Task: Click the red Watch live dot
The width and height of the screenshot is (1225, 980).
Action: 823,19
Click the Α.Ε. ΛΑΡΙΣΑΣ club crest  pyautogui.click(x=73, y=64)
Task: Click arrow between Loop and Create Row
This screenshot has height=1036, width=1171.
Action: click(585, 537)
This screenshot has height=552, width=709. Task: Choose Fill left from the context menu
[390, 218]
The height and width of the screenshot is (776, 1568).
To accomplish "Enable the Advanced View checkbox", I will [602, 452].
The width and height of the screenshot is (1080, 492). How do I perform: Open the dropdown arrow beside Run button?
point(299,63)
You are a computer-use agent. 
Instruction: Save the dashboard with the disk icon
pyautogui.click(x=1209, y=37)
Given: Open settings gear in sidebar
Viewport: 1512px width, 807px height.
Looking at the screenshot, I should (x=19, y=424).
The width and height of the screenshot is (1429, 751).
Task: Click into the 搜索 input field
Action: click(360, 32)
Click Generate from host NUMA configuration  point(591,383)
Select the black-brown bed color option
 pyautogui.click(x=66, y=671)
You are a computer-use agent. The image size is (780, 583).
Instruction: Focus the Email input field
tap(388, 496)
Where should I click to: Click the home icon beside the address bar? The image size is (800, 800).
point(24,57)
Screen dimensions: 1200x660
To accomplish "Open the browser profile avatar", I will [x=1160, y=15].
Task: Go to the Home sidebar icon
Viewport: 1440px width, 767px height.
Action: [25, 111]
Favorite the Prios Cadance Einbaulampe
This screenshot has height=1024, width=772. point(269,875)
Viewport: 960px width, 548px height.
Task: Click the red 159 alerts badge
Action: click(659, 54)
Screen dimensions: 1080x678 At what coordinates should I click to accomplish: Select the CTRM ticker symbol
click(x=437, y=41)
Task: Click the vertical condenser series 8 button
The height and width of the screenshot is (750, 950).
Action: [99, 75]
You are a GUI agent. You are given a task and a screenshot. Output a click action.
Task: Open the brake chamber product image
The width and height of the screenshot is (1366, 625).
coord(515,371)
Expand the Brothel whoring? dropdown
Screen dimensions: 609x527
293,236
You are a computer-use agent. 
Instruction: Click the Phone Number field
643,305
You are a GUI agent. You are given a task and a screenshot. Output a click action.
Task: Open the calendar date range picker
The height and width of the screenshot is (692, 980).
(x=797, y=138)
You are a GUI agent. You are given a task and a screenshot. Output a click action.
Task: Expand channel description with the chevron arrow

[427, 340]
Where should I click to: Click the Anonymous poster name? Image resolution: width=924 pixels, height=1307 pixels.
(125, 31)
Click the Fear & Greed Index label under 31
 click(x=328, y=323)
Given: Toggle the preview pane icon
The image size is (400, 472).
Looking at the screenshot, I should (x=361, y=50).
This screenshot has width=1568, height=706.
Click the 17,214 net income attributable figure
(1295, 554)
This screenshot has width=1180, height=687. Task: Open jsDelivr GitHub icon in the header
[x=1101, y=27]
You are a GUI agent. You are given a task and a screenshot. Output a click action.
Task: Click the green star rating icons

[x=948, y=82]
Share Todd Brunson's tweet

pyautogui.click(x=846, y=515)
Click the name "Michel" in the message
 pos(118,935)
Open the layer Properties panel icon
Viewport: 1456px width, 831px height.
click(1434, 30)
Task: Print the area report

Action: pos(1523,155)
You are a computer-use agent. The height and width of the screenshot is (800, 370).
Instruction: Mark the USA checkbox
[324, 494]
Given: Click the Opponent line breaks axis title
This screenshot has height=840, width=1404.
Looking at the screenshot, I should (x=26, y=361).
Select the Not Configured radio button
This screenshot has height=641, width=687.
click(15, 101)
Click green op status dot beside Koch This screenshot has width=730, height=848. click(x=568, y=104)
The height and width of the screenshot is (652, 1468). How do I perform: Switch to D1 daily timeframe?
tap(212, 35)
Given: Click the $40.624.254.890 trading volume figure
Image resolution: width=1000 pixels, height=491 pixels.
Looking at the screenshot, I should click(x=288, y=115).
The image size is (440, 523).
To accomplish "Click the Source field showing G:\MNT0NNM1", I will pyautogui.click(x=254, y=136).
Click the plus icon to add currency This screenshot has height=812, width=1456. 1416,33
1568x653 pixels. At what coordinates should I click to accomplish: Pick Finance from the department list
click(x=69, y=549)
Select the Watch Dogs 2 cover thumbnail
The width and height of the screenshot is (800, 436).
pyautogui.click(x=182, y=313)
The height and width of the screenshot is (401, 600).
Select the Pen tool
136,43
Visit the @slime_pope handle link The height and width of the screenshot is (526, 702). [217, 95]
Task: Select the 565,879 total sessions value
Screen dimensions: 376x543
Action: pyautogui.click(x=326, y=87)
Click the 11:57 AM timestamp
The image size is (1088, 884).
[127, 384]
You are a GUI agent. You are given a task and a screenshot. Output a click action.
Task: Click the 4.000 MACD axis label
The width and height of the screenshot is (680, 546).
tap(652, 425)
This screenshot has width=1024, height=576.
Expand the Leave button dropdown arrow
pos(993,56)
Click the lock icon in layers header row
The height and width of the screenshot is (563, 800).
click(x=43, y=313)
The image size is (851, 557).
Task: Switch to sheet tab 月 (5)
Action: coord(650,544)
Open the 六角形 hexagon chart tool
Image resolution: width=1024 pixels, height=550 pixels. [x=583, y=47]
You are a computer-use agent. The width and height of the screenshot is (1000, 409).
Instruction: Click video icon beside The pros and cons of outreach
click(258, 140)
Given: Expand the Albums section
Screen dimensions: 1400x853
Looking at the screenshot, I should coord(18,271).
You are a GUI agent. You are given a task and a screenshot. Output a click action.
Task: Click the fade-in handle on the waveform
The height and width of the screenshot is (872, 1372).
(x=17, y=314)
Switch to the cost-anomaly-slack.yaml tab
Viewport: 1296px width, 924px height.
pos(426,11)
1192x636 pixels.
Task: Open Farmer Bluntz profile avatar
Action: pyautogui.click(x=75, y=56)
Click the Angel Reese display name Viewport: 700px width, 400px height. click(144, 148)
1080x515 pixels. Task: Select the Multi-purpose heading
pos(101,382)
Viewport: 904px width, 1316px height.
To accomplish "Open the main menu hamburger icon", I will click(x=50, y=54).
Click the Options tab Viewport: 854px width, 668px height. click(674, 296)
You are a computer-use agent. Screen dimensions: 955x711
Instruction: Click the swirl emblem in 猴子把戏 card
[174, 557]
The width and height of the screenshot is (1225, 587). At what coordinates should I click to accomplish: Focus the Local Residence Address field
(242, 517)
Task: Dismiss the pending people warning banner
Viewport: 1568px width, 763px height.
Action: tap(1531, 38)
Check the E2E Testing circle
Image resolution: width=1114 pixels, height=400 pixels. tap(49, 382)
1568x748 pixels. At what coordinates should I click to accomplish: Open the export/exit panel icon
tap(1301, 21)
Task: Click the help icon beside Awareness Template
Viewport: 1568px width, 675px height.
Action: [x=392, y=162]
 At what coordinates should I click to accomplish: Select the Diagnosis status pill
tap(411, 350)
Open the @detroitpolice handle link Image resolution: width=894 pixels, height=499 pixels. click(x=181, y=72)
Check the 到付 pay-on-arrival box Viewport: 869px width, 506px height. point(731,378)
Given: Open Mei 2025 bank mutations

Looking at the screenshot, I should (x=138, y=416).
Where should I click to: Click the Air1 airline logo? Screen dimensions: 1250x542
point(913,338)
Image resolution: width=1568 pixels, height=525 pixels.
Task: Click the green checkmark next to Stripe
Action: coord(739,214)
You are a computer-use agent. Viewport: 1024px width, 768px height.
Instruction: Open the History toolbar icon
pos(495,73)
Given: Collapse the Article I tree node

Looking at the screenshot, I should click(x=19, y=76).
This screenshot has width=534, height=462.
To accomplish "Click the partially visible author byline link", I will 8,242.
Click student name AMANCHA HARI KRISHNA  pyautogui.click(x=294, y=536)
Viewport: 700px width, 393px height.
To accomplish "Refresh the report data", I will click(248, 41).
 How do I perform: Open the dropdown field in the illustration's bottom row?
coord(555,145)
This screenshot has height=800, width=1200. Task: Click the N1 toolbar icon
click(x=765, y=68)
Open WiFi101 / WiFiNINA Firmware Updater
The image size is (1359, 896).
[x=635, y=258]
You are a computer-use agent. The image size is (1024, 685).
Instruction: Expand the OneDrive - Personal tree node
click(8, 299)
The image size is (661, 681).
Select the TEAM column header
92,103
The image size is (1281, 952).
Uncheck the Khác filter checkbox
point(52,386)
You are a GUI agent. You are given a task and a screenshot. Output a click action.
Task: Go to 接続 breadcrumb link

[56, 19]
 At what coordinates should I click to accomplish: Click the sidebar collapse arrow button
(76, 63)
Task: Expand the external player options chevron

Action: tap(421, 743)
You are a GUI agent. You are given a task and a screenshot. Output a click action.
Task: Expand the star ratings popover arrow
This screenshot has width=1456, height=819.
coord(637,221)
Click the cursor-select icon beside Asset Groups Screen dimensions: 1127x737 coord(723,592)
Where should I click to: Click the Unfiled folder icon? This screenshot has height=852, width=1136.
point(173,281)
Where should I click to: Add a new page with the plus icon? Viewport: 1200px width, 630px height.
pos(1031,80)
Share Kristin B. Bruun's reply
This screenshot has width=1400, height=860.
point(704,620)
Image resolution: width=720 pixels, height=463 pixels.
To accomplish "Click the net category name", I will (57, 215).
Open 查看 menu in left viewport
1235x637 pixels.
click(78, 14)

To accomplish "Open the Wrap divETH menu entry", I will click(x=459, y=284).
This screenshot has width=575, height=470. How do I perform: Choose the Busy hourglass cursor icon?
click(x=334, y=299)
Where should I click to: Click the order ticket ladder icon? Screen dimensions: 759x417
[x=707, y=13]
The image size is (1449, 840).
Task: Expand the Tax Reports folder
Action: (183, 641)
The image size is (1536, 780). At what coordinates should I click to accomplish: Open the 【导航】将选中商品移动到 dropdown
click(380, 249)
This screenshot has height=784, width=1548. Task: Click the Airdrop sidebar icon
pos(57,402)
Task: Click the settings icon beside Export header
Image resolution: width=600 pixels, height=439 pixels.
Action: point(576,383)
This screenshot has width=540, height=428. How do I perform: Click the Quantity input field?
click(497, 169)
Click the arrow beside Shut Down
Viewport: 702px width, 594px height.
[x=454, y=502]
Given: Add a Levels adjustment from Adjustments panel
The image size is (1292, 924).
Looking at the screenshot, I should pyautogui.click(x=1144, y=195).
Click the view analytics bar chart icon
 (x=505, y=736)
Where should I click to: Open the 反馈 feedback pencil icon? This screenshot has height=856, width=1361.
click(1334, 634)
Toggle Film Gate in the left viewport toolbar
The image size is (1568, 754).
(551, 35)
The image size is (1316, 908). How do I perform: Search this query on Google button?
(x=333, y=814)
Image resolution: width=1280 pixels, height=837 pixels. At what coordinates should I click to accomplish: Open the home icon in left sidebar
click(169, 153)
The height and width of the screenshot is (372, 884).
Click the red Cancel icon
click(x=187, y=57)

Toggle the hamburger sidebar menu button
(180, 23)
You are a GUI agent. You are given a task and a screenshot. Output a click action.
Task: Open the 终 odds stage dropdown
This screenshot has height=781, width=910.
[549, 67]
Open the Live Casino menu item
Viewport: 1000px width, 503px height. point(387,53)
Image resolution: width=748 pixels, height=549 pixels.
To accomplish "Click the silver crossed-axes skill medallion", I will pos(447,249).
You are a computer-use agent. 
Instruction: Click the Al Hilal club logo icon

________________

| WORK TASK |
Of the lines above, retype only those from the line containing "1568x748 pixels. At" through the line containing "Open the @detroitpolice", including both, exactly.

| REPLY TO THE EXERCISE |
1568x748 pixels. At what coordinates should I click to accomplish: Open the export/exit panel icon
tap(1301, 21)
Task: Click the help icon beside Awareness Template
Viewport: 1568px width, 675px height.
Action: [x=392, y=162]
 At what coordinates should I click to accomplish: Select the Diagnosis status pill
tap(411, 350)
Open the @detroitpolice handle link Image resolution: width=894 pixels, height=499 pixels. click(x=181, y=72)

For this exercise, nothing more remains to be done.